A lot of the poorly functioning houses here in WA can be put down to 2 major factors, firstly the subdivisions and how the streets are ‘planned’ and secondly the housing industry here. Too many blocks are on streets running E-W giving the garage all the sun and then the house design is plonked on said block regardless of orientation!
Thank you for your comment.
It is my dream that every house plan produced, that can be bought ‘off-the-plan’ from a project home builder etc, has a recommended orientation shown on it.
It’s such a challenge for homeowners to understand the amazing difference it makes when a design is chosen intentionally for a block – be it something already drawn, or a custom design. As you say, it is unfortunate that our cars often occupy the best space on the block (and the most room!)
– Amelia, UA x
When we built our first home in WA the building company were very shocked when I asked them to flip the design to place the living area N facing! That was after puzzling the estate developer by dismissing all blocks not on N-S streets as that was not N-facing by my reckoning. Friends thought we were mad too….until they came to visit the completed house
Congrats – I’m so glad you were informed and insisted on that choice. Sometimes that’s all it takes! Unfortunately a lot of people don’t realise how great a well-oriented home is until they’ve seen and lived in one (and then they never go back!) When I did my Secret Shopping experience, I asked each salesperson their recommendation for what type of block I should buy, and only one mentioned orientation. It’s just really absent from our conversation about housing design in Australia. Hopefully homeowners like you, and Undercover Architect, can change that.
– Amelia, UA x
Lyn Ahlefeldt says
In buying a house, I think allhomes.com.au is a good site as it provides a link to google aerial view and you can see the true orientation of the house. Plans provided by real estate sometimes include orientation but these can often be carelessly done, different to google, as if north-facing living areas is just one of many fashion ideas rather than being intrinsic to value.
Thanks for the tip. Yes, the real estate plans can be a little unreliable – they are produced in a very affordable format, and very quickly.
Like you, I like to always check the aerial map on Google because then you can also look at what’s around the house, proximity of infrastructure (shops, schools, etc) or busy roads. They’re definitely the better option for confirming where north is (readers – in google maps, north is always at 12 o’clock).
Thanks for your comment Lyn,
– Amelia, UA x
Great blog post Amelia. We’ve all heard the mantra “location location location”, but just as important if not more important is design, design, design, because you may not always have the best location (orientation) to work with, so it all comes down to design. And nice to hear your passion – great design makes a great home, a great home makes your life better <- definitely what I'm looking for, rather than living with a bunch of workarounds and compromises in a poorly designed house.

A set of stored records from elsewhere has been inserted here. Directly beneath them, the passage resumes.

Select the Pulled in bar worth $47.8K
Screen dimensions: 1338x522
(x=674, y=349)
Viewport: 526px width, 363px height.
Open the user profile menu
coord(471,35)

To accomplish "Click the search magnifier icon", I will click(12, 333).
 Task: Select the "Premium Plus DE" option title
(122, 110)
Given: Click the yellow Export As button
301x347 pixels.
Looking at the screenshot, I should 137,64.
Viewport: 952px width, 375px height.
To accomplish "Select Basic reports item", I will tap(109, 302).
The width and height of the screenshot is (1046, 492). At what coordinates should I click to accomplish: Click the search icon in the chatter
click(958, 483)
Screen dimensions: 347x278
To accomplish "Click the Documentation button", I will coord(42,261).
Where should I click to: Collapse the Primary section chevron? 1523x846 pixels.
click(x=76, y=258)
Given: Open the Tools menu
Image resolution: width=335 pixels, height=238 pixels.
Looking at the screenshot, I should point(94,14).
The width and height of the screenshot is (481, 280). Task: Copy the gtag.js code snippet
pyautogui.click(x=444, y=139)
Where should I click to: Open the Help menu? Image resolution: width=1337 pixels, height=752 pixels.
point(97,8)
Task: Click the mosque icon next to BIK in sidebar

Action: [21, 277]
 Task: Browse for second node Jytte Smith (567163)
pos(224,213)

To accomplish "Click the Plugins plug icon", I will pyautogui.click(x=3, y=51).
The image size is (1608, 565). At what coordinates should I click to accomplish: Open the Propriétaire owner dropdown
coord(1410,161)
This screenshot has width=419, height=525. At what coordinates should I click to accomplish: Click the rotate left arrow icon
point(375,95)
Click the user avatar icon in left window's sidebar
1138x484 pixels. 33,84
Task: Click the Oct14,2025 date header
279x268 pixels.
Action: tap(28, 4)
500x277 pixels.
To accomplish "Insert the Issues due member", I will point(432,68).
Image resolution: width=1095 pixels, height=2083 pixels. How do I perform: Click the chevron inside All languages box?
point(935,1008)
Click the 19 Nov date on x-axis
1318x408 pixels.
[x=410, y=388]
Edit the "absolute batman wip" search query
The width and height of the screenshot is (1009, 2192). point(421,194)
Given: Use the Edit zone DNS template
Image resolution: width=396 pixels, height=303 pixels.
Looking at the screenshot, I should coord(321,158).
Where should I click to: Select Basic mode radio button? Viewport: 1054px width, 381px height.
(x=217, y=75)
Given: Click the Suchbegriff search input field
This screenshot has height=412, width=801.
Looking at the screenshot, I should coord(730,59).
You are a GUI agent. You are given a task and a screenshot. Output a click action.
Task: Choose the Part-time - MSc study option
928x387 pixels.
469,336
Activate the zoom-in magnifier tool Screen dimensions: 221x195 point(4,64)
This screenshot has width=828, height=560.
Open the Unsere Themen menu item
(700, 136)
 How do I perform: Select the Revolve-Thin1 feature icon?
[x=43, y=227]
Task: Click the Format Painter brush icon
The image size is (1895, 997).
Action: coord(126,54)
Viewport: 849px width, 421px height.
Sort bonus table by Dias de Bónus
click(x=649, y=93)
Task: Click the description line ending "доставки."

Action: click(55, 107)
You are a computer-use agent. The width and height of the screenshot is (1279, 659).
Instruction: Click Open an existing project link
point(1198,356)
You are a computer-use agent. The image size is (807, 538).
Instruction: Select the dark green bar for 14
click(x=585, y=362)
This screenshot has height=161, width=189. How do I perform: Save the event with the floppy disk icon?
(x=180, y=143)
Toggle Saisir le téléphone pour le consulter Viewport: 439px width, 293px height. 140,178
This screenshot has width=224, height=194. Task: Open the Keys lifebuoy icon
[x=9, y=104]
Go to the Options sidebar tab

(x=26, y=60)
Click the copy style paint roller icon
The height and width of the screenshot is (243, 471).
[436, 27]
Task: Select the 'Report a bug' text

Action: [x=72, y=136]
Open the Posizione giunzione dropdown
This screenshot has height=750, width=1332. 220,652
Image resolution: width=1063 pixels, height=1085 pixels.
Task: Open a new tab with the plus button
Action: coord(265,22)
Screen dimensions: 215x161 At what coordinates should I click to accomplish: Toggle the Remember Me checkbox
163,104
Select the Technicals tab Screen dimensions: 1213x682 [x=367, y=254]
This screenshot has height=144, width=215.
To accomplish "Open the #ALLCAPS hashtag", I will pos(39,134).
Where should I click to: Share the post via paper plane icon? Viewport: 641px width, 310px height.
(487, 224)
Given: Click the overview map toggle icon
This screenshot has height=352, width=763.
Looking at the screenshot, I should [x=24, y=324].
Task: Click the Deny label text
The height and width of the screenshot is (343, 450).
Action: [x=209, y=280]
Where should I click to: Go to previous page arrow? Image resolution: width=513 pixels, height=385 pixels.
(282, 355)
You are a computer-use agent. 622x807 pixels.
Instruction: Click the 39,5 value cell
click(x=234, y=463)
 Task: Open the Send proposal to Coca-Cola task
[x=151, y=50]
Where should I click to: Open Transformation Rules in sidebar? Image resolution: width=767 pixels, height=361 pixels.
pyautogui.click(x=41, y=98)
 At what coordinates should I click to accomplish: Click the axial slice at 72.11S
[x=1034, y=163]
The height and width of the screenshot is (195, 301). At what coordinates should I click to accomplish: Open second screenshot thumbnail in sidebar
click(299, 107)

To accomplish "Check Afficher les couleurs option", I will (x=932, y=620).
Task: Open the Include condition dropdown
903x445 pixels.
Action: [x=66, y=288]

Hi Amelia, I really enjoyed reading your blog as I have been thinking exactly what you have written. Good on you for writing it all up and posting some really good links. I am not an architect but I enjoy well designed space and I enjoy looking at plans just for the mental exercise. I do think that there needs to be a way to rate the livability of a house. It assesses the building’s use of space, location of rooms, use of materials (how many carbon miles it took to get the house built), how much energy it needs to run it, the amount of storage, and how the building make the occupants feel (very subjective but I think important). Anyway, enough rambling, thanks once again and keep up the good work.
Thanks so much for your feedback and I’m so glad that you’re enjoying reading Undercover Architect. So many have tried to create systems to rate liveability … and in fact, the CSIRO now owns a system that may be a really good tool to do it – it will just be a case of whether they decide to release it and promote it! Hopefully teaching homeowners and buyers what to look for, so they can make some of the assessment themselves, will help!